Alternative splicing is an essential property of eukaryotic genes: a single stretch of RNA is spliced into multiple variants, each capable of producing a protein with different functionality. The splice graph has emerged as a natural representation of a gene and its splice variants. However, distinguishing the true variants from among the thousands, if not millions of combinations mathematically encoded in the graph presents significant algorithmic challenges. I will present splice graph-based algorithms and software tools we developed to determine genes and their splice variants from high-throughput sequencing data, either conventional (Sanger) or produced with the more recent next generation sequencing technologies. Our methods take into account intrinsic properties of the sequence data to select a subset of candidate variants that captures the genes and their alternative splicing variations with high-accuracy.
Speaker Biography
Liliana Florea is an Assistant Professor with the McKusick-Nathans Institute of Genetic Medicine at the Johns Hopkins University School of Medicine, where she develops algorithms and software tools for analyzing biological data.
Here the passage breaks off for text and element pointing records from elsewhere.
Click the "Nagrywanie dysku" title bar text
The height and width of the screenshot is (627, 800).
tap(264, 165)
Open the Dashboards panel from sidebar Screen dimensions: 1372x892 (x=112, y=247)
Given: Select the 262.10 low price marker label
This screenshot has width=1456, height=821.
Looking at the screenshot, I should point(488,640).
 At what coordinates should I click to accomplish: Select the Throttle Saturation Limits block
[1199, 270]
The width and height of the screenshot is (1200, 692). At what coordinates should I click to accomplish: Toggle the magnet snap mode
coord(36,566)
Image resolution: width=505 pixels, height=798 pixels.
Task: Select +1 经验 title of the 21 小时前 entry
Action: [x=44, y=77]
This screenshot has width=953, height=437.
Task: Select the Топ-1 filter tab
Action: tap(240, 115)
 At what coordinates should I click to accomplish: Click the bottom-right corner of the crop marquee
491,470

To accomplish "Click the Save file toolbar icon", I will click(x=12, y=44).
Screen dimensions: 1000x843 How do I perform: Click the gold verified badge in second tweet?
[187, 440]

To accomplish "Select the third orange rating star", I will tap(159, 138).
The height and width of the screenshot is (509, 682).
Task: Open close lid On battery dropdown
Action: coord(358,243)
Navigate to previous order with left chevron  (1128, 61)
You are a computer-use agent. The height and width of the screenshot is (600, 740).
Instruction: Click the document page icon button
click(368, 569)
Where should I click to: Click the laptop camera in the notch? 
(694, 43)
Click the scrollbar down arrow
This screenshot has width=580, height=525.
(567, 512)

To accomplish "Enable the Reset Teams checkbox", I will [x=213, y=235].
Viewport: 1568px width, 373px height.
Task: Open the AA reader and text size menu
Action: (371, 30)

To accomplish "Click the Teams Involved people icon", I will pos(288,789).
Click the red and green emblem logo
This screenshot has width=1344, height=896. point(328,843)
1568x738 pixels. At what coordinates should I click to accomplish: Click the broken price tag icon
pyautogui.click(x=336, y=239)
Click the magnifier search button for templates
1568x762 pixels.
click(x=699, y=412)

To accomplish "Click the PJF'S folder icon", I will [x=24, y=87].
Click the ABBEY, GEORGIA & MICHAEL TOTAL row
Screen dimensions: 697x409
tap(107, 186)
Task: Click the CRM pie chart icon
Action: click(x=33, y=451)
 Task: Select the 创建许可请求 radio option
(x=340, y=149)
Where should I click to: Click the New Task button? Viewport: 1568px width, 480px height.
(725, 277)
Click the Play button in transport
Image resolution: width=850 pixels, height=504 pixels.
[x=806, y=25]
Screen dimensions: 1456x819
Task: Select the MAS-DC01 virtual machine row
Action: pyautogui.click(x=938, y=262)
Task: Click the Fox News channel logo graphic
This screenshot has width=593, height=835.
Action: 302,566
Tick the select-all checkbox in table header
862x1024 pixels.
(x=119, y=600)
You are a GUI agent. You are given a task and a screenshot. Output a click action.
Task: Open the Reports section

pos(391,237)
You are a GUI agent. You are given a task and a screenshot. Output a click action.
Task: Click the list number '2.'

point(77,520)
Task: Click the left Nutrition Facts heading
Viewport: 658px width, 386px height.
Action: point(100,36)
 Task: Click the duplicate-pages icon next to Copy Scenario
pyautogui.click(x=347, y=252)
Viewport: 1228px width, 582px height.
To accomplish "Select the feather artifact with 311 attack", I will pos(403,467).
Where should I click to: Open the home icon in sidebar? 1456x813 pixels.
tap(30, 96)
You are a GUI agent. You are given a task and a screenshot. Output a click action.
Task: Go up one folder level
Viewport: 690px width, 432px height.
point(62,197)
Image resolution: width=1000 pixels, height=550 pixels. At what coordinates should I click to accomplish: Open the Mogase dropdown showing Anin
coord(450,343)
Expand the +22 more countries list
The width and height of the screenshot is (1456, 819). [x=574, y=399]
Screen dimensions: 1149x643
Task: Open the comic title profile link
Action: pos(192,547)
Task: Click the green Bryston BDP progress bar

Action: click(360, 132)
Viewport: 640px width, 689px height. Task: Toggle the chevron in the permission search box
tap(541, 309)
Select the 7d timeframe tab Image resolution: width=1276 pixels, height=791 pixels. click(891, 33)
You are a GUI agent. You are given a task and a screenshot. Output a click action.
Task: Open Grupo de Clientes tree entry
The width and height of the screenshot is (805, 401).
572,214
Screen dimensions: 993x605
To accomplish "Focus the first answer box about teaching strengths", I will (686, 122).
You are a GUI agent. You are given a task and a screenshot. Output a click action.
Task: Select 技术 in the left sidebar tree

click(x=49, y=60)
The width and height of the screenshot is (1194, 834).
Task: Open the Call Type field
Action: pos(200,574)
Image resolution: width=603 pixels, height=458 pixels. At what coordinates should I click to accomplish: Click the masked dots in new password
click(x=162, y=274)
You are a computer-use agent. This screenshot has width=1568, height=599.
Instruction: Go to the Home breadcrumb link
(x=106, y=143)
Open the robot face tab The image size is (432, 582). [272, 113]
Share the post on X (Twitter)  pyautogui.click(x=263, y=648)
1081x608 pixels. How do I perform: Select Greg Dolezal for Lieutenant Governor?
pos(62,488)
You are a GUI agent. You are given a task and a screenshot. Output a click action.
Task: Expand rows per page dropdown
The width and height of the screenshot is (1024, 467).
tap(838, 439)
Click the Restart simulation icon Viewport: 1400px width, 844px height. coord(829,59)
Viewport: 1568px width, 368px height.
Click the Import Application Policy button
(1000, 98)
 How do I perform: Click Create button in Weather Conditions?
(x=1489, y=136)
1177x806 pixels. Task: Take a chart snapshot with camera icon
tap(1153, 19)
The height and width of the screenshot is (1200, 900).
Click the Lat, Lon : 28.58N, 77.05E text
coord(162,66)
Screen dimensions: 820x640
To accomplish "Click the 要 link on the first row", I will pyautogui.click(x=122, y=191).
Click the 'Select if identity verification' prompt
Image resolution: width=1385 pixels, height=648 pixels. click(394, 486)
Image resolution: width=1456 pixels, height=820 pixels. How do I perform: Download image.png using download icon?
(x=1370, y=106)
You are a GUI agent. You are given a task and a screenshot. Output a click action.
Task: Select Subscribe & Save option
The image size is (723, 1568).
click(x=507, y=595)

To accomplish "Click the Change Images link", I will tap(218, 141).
She previously held faculty positions at the University of Maryland and at the George Washington University. Even earlier, she was a member of the team of scientists at Celera Genomics that sequenced and assembled the first human genome sequence. Dr. Florea was a recipient of a Sloan Foundation Research Fellowship in Computational and Evolutionary Molecular Biology and a finalist for the Microsoft Research Faculty Fellowship. She received her PhD in Computer Science and Engineering from the Pennsylvania State University in 2000.